Mais c'est dans une autre paire de portraits de couple que Goya montre le meilleur de son acuité psychologique : ceux du favori du roi et sa femme, pour la première fois réunis depuis leur réalisation en 1800-1801. Dépeint devant ses troupes, l'intriguant Godoy apparaît dans toute sa morgue, lourdement affalé sur un tas de pierre : l'image est plutôt iconoclaste pour un portrait militaire, et l'on est loin des effigies des officiers de l'Empire peintes par Gros ! La dignité du rang cède le pas à l'emphase d'une personnalité trouble, qui sera en partie responsable de la débâcle espagnole face aux ambitions napoléoniennes. Le contraste est pour le moins saisissant avec ce chef-d'œuvre de concision qu'est le portrait de son épouse, La Condesa de Chinchón _ par ailleurs une des plus belles acquisitions du Prado ces dernières années. Là encore, Goya délaisse l'expression d'un statut social pour se focaliser uniquement sur le sentiment intérieur de son modèle, en l'occurrence la mélancolie d'une femme alors enceinte. À côté des ces portraits ambigus, mêlant l'apparat du genre au jugement de l'individu, La Famille de Charles IV prend tout son sens. Image déliquescente d'une monarchie sur le déclin, le plus ambitieux portrait de groupe jamais peint par Goya associe un vérisme psychologique impitoyable à une facture somptueuse dans la matière des étoffes ou la masse menaçante des ombres. Le peintre s'intègre néanmoins dans ce tableau, debout devant son chevalet au second plan, dans un hommage évident aux Ménines de Velázquez.

L'occupation française représente non seulement une rupture brutale dans l'Histoire espagnole, mais aussi la période la plus complexe à appréhender dans l'œuvre de Goya. Les années 1808-1814 sont artistiquement très hétérogènes, embrassant une production aussi riche et variée que les Majas au Balcon, des compositions religieuses (dont le très classicisant Saint Jean-Baptiste dans le désert récemment entré dans les collections madrilènes), des miniatures représentant des proches de l'artiste, les suites gravées des Desastres de la guerra et de Tauromachia ; ou encore des portraits pour le moins flatteurs des nouveaux maîtres de Madrid, tel le Général Nicolas-Philippe Guye de 1810, montrant que Goya ne s'isola pas de l'occupant français_ il fut même décoré par Joseph Bonaparte, qui lui maintint sa charge de peintre de cour.

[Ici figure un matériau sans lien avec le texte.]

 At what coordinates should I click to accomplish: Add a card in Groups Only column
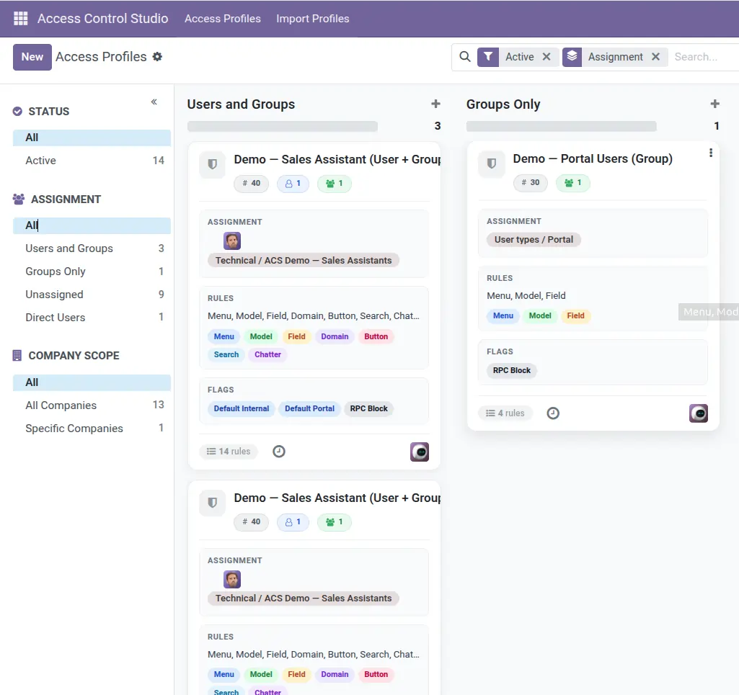[714, 104]
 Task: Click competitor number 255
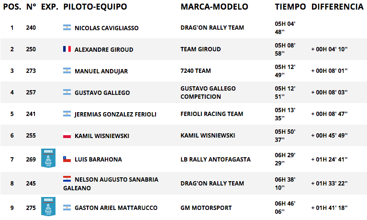point(31,135)
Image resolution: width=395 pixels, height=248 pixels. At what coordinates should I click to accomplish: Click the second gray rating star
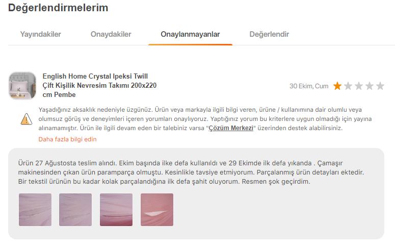[x=348, y=86]
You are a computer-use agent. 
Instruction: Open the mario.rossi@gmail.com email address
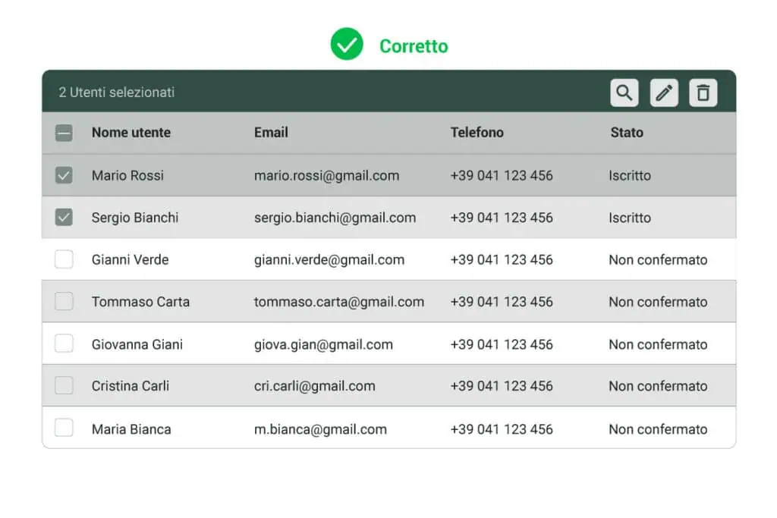coord(326,175)
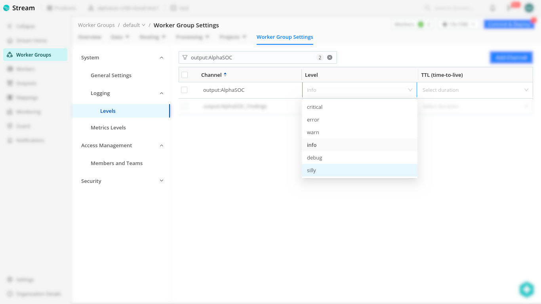Open Organization Details at the bottom sidebar
This screenshot has height=304, width=541.
click(35, 294)

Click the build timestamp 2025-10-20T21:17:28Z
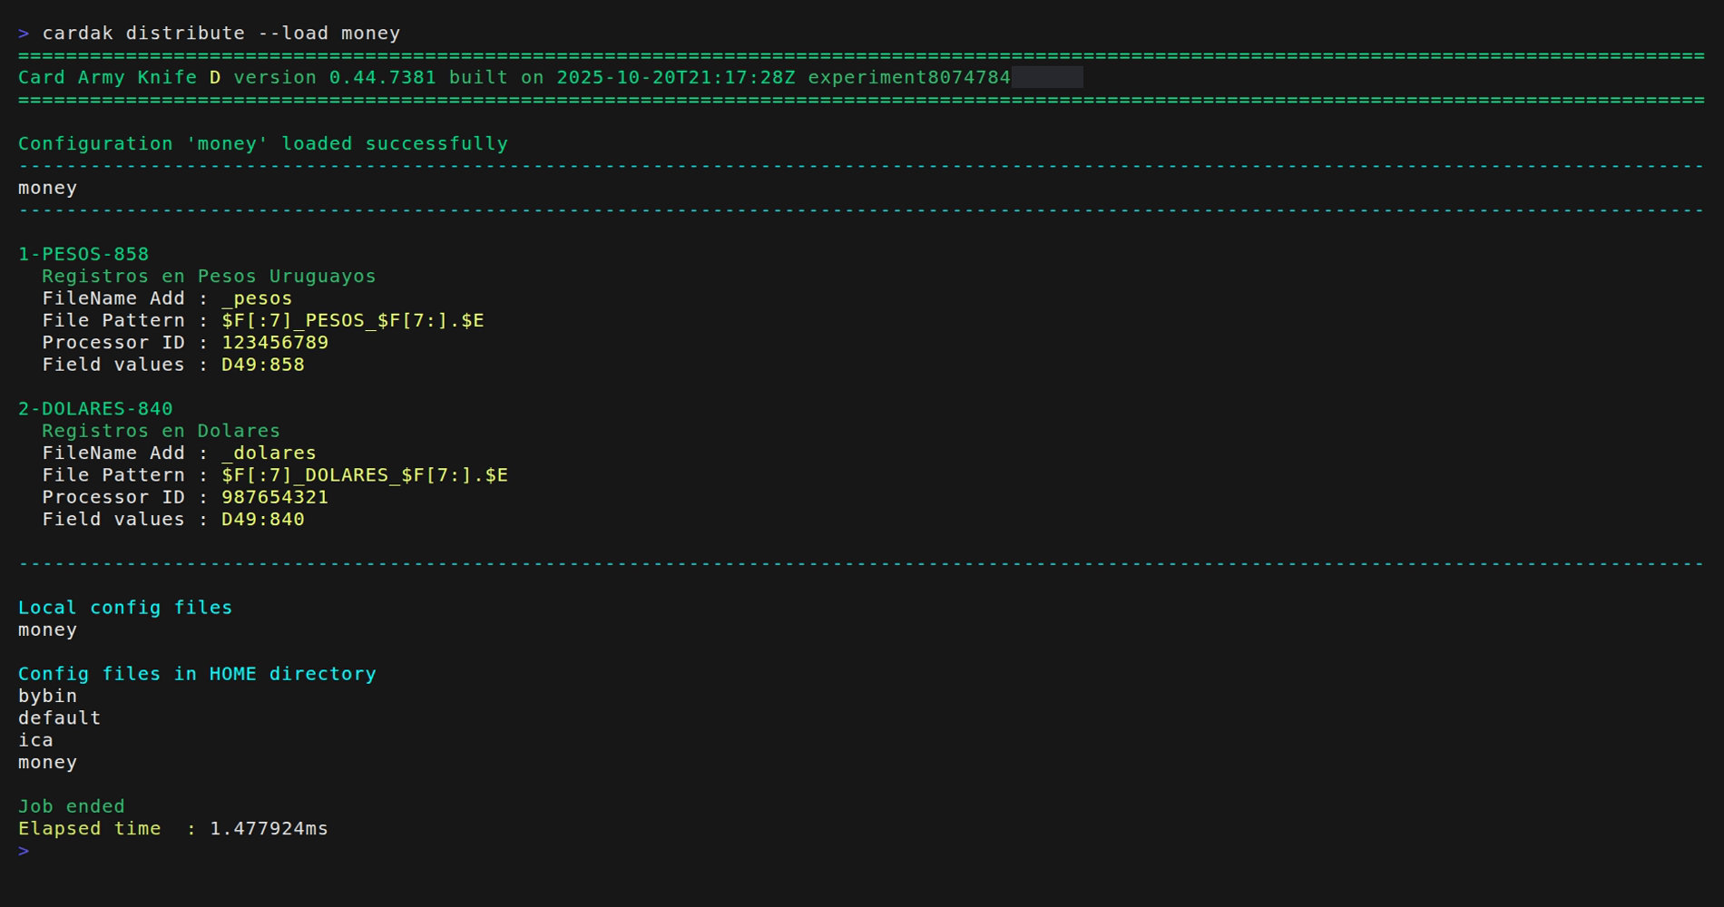675,78
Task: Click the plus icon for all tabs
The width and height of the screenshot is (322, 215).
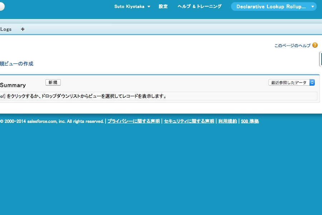Action: [x=23, y=29]
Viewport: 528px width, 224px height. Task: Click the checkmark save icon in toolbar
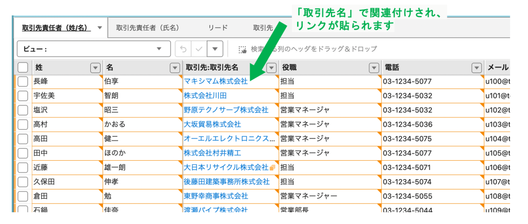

On ne saurait donc reprocher au commissaire une telle diversité, de prime abord déconcertante, dans le choix des œuvres, reflétant le plus possible l'art de Goya en ces années où rien n'est simple. La dispersion des Desastres de la guerra à travers les salles de cette section se révèle pour le moins pertinente, tant cette série ne doit pas être vue comme un tout unitaire mais plutôt comme une sorte de « work in progress » où Goya projette ses craintes, ses visions et ses espoirs entre régime napoléonien et restauration de la monarchie. Loin d'être isolées, ces gravures trouvent des correspondances dans des tableaux tels qu'Attaque d'un camp militaire, où la silhouette jaune d'une femme s'enfuyant devant les soldats menaçant et le crépuscule enflammé par l'assaut des armes semblent un avant-coureur du Tres de mayo. L'absence des Vieilles (Le Temps) de Lille est par contre regrettable, alors qu'ont été réunis deux des éléments de ce triptyque cruel que l'œuvre lilloise forme avec Majas au balcon (Jeunes au balcon, I) et Maja et célestine au balcon (Jeunes au balcon, II), beautés vénéneuses superbement brossées dans leurs atours, mais appelées à la corruption physique, comme le magnifique portrait de Charles IV et sa famille cachait la fragilité politique sous une pompe somptuaire.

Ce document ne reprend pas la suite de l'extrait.